Modelli familiari di origine, norme culturali e pressione evolutiva favoriscono convivenza stabile per allevare figli, per trasmettere valori e continuità generazionale. Anche nell’antico gruppo sociale dei cacciatori raccoglitori, pur vivendo in un contesto di condivisione e di solidarietà, le famiglie erano (e lo sono negli ultimi gruppi rimasti) un pilastro per la stabilità del gruppo.
I valori culturali influenzano profondamente la formazione della famiglia, modellando le norme sul matrimonio, sui ruoli di genere e sulla dimensione familiare attraverso tradizioni, religione e norme sociali. Culture collettiviste (es. asiatiche, mediorientali) privilegiano matrimoni arrangiati o estesi per rafforzare alleanze claniche e continuità generazionale, mentre in Occidente si enfatizza l’amore romantico e nucleare. In società patriarcali, i valori tradizionali assegnano all’uomo l’incarico di provvedere economicamente alla famiglia, mentre alla donna l’incarico di curatrice domestica. Il femminismo moderno promuove parità, favorendo convivenze o famiglie monoparentali.

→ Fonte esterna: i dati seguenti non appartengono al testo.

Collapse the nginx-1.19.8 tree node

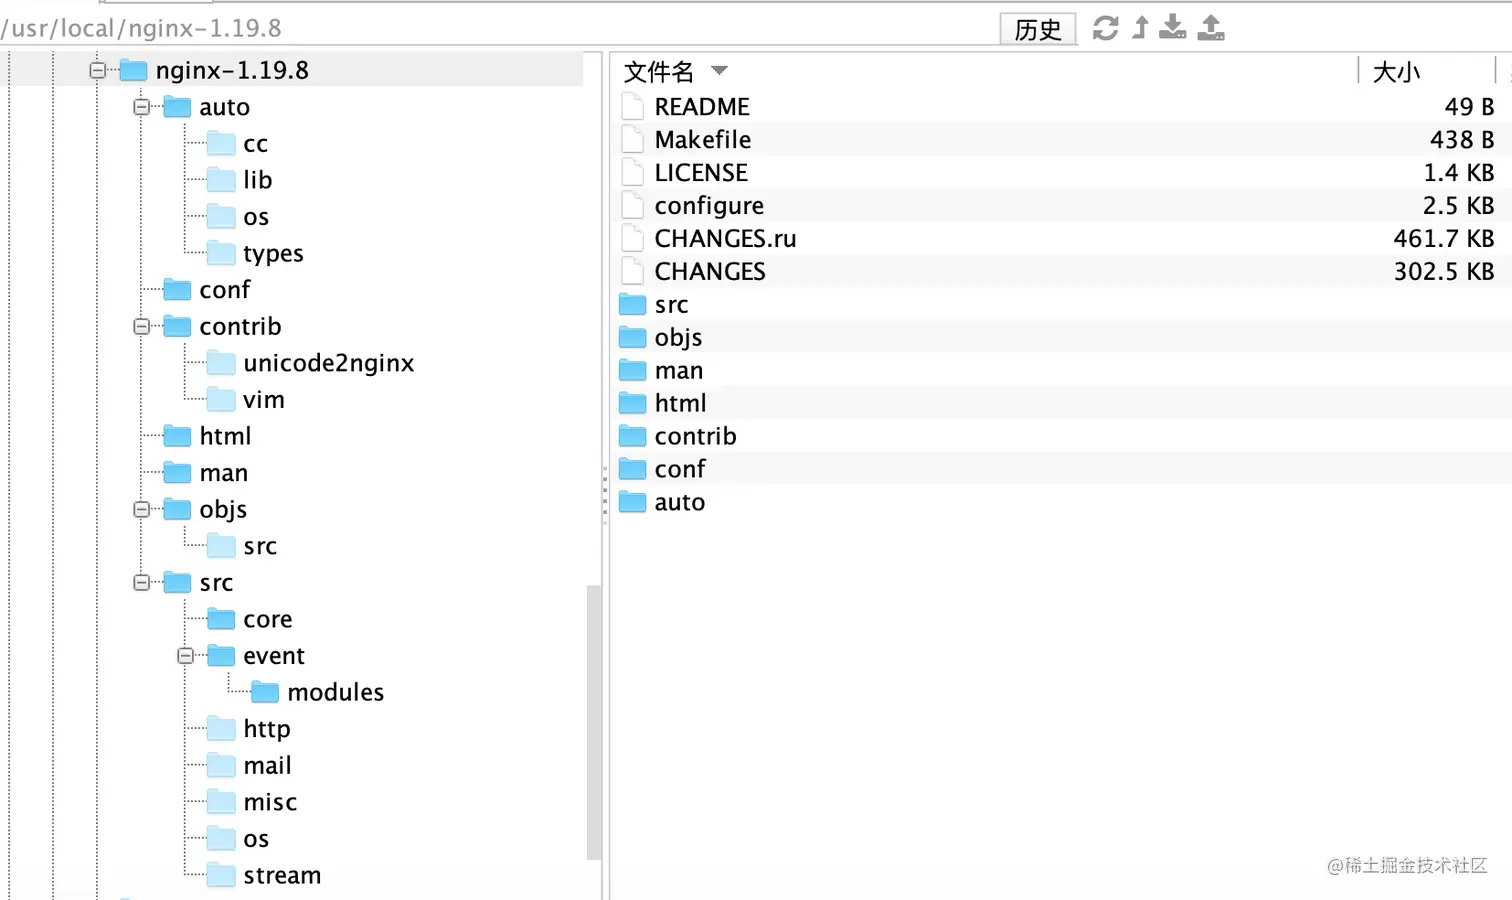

I valori economici riducono il numero desiderato di figli, trasformando la prole da risorsa (manodopera familiare) a costo elevato in contesti moderni ad alto reddito pro capite. La globalizzazione e lo sviluppo tecnologico hanno ridleotto famiglie numerose con 5 e più figli prima del 1950 a 1.5 in media UE, con valori individualisti che priorizzano la carriera sulla prole, anche se le migrazioni da Paesi poveri preservano modelli multigenerazionali e famiglie numerose.
In società preindustriali le famiglie numerose assicuravano sopravvivenza agricola; oggi, con l’urbanizzazione e l’istruzione prolungata, ogni figlio implica spese fisse (calcolate mediamente in 640 al mese in Italia per nucleo con minori) per asili, istruzione e abitazioni più grandi, limitando a 1-2 il target ideale di figli. L’instabilità lavorativa e la difficoltà a reperire un’unità abitativa spiegano il gap tra 2 figli desiderati e 1.2 nella media UE. L’alto costo della vita medio in Europa riduce da 3 figli desiderati a 1,2 effettivi. L’assenza di un welfare adeguato allarga questo divario tra desiderio e realtà.
Solo in contesti economicamente e socialmente stabili, come le comunità autosufficienti citate nel romanzo, il numero di figli può essere adeguato a un regolare cambio generazionale.